Renewable gases will be an important element of the energy mix as we facilitate a smooth decarbonisation of the energy market. Blending renewable gases such as biomethane into the gas network has the potential to bolster supply. Australia’s existing gas networks and pipelines are readying to deliver renewable decarbonised gas.

Biomethane is not the only renewable gas at our disposal. Hydrogen, or more specifically green hydrogen, is made using renewable electricity to electrolyse water and separate the hydrogen and oxygen atoms. Thus, Australian policymakers have three broad pathways to choose from with regards to decarbonisation of the national gas grid:

  • Biomethane, provides a carbon neutral equivalent to natural gas.
  • Green Hydrogen, which produces no greenhouse gases when burnt as a natural gas substitute.
  • Direct electrification of the grid, converting natural gas uses to electric.

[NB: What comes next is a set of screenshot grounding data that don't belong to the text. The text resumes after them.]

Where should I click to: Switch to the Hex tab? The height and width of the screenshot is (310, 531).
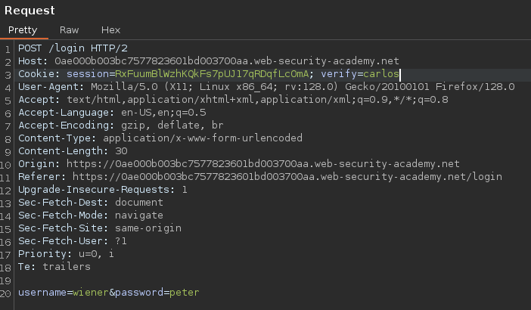pyautogui.click(x=110, y=30)
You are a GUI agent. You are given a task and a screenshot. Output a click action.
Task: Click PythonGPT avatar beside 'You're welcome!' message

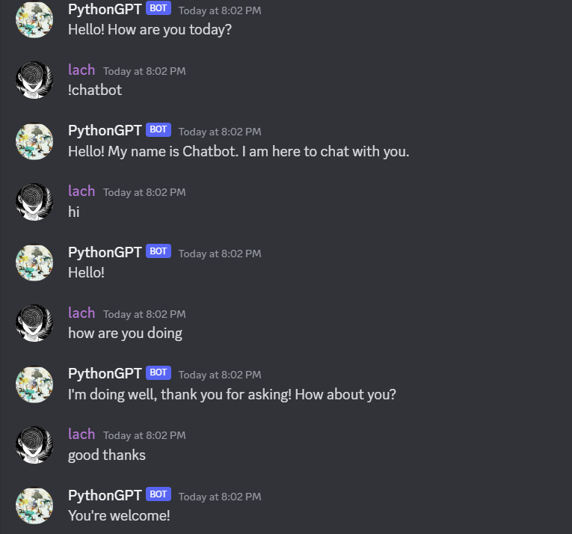[34, 506]
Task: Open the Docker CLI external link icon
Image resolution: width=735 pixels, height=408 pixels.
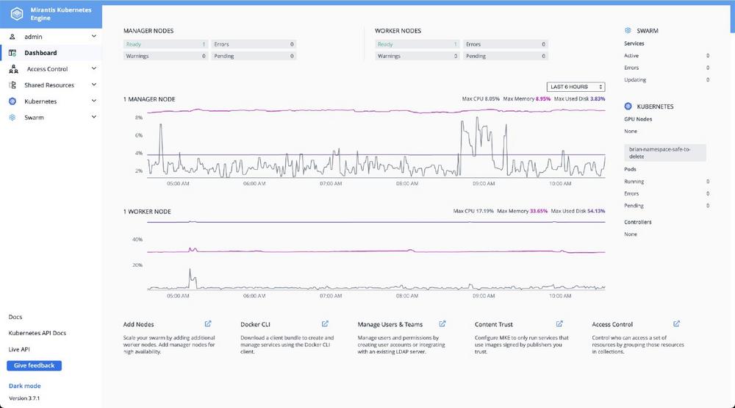Action: [x=325, y=323]
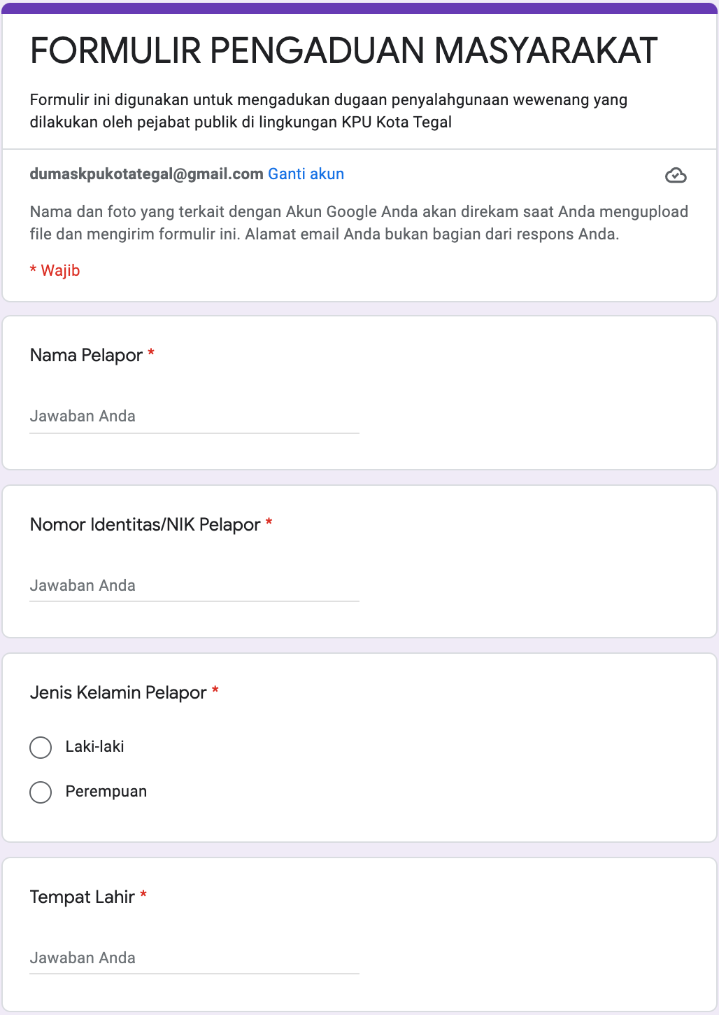This screenshot has width=719, height=1015.
Task: Click the Jenis Kelamin Pelapor question heading
Action: point(118,693)
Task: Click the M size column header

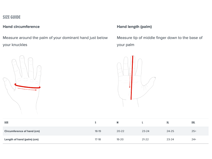Action: [117, 122]
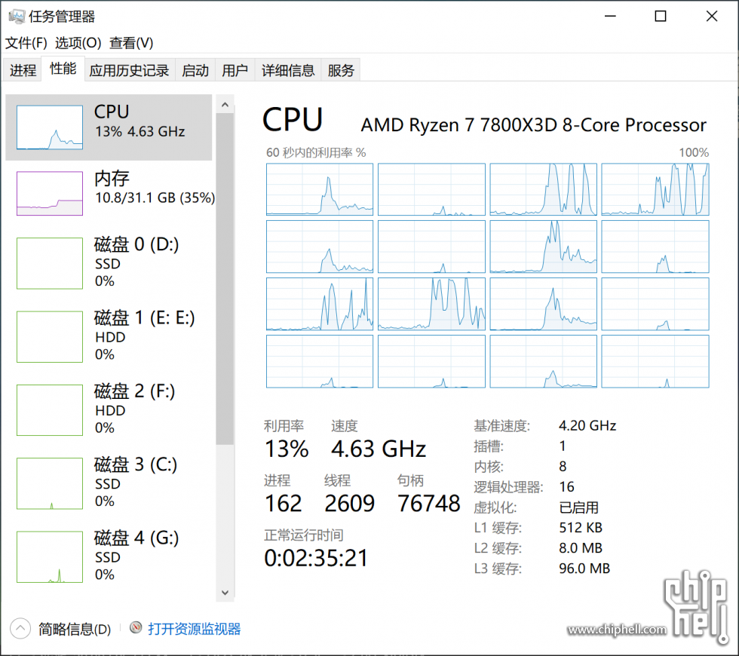
Task: Open the 选项(O) menu
Action: (78, 43)
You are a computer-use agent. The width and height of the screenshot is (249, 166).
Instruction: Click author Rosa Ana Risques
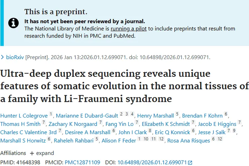point(188,140)
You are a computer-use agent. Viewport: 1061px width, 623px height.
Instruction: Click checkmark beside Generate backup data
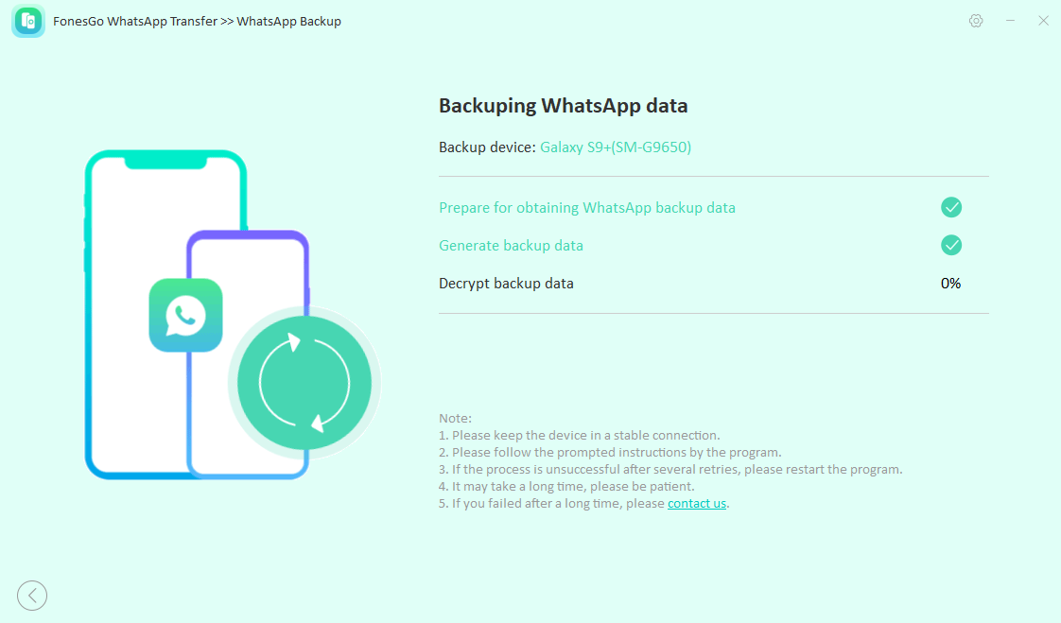point(950,245)
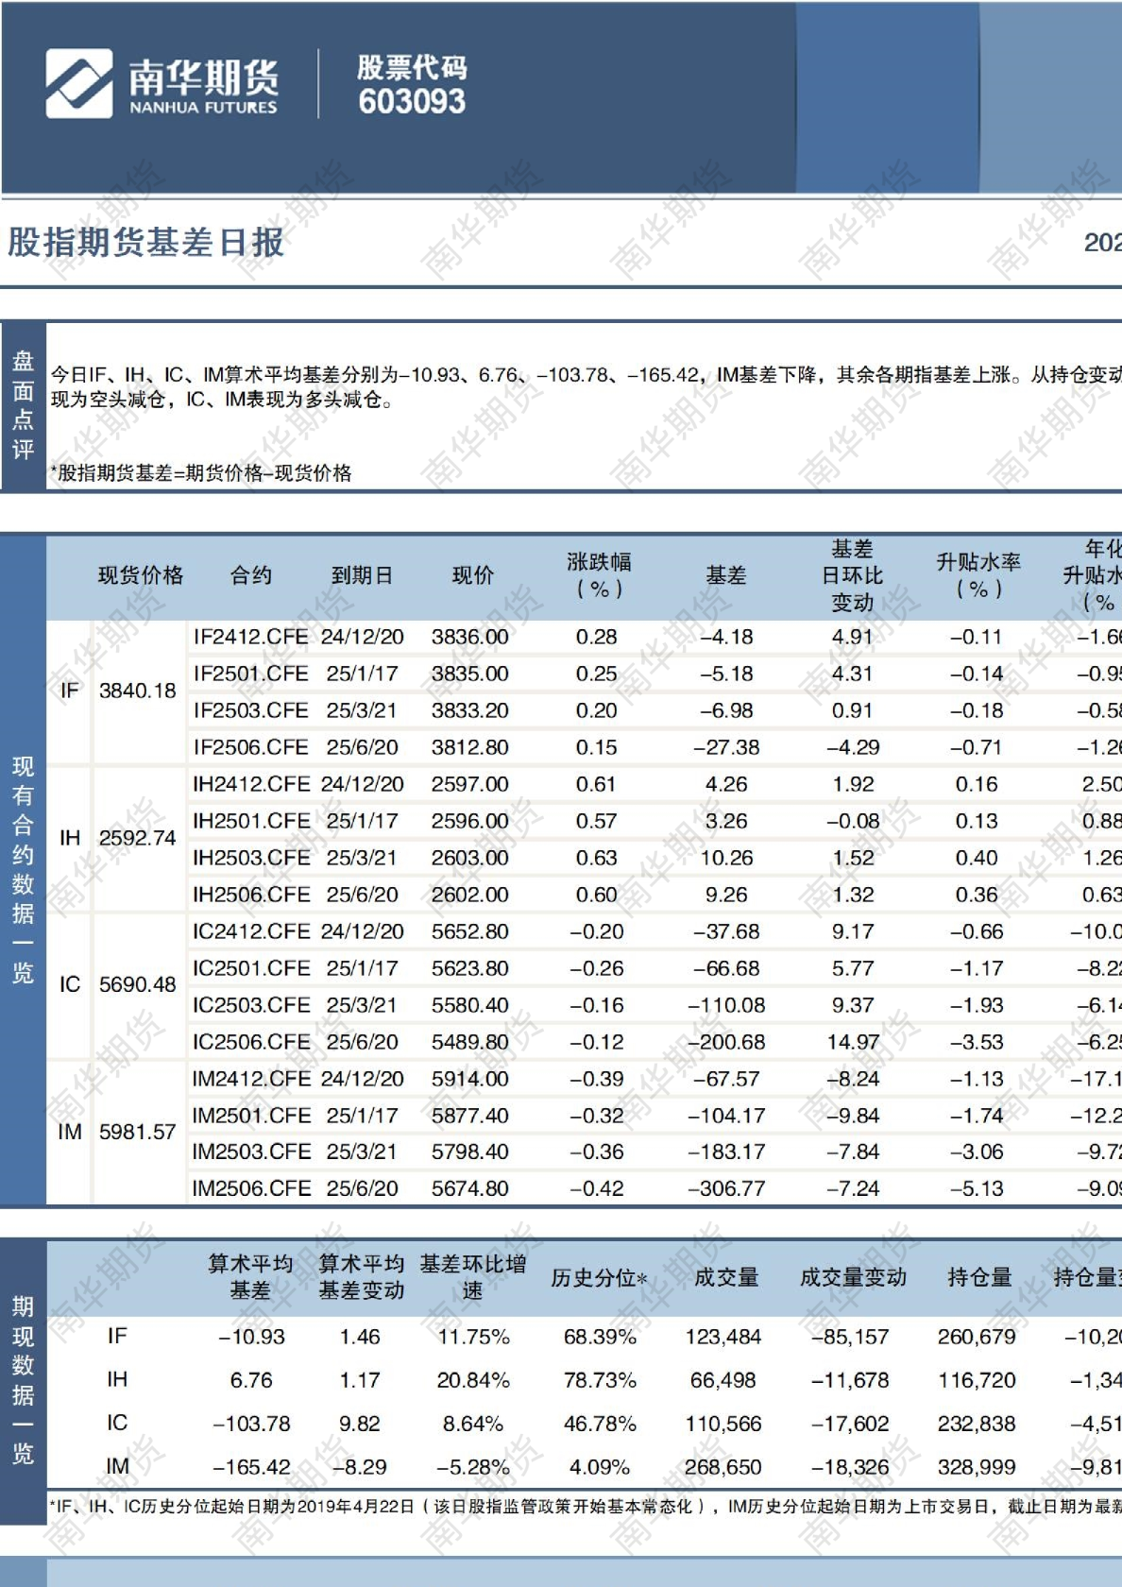Viewport: 1122px width, 1587px height.
Task: Click the stock code 603093 text
Action: coord(412,101)
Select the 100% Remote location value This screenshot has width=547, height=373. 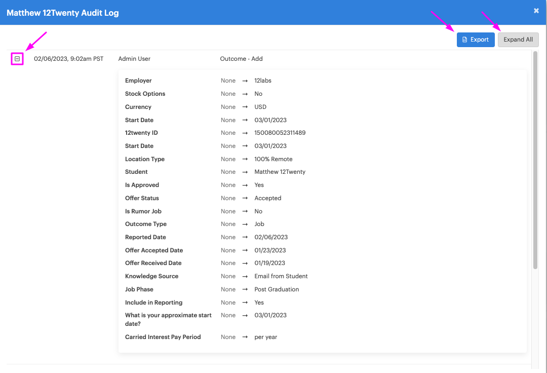tap(274, 159)
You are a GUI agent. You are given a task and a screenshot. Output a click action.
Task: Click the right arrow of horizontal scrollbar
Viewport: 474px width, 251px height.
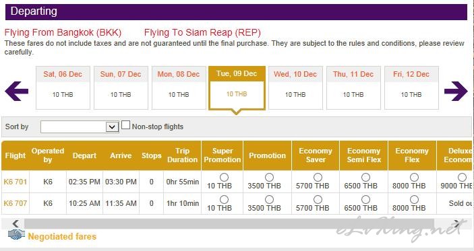coord(456,223)
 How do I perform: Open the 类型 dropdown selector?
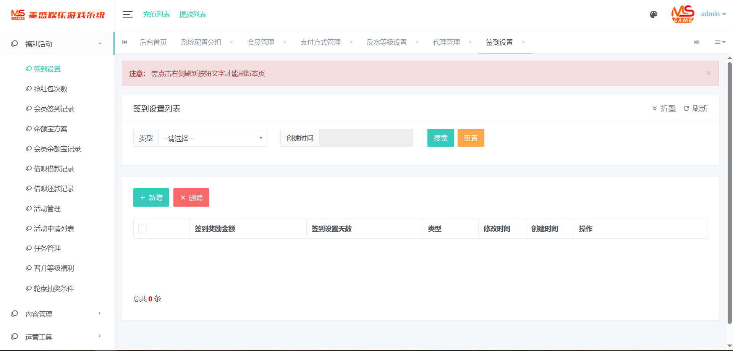pyautogui.click(x=212, y=138)
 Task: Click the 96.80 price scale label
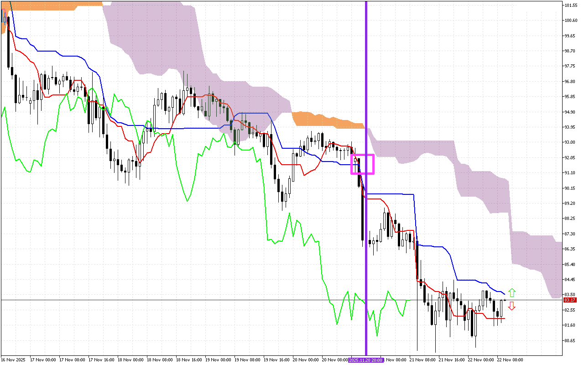pos(570,82)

The key challenge is to find the right mix of these pathways to reach net zero emissions while ensuring energy security and minimising the overall cost of the energy system. Higher production and supply costs are pushed onto consumers, meaning everyone has a stake in the method by which the gas network is decarbonised.

In their Gas Vision 2050 report, Energy Networks Australia suggests that “An orderly transition, underpinned by a level playing field across decarbonisation pathways, will work in the best interests of consumers.”

Policymaking is a key pillar of the transition to renewable gas, and indeed to a renewable energy sector as a whole. They are responsible for creating the legal and regulatory framework that governs the energy sector, as well as setting policies and incentives that encourage the development and deployment of clean energy technologies. In the case of a transition to a renewable gas network, policymakers have several important responsibilities.

First is the establishment of renewable energy targets. Policymakers can set ambitious targets for the production of renewable gases like biomethane and hydrogen. These targets can provide a clear signal to the market and drive investment in the development of these technologies through strong incentives. Similarly, governments can regulate emissions by setting emissions standards for the energy sector while enforcing penalties for companies that exceed these standards. This ensures the transition to a renewable gas network is done in an environmentally responsible manner.

Policymakers can also provide funding and support for research and development into renewable gas technologies. This can help to overcome technical barriers and drive down costs, making these technologies more accessible and attractive to consumers and businesses.

Another lever available to policymakers is to create financial incentives and subsidies to encourage investment in renewable gas technologies. For example, they can provide tax credits or other incentives for companies that invest in renewable gas projects. While this mechanism can be more costly to a government’s hip pocket, it can serve as a very effective means by which to hurry the market’s transition.

Lastly is the assurance of grid interconnectivity. Policymakers can promote the development of the infrastructure needed to transport renewable gases from production sites to customers. This may involve upgrading existing pipelines or building new ones to ensure that renewable gases are delivered to where they are needed.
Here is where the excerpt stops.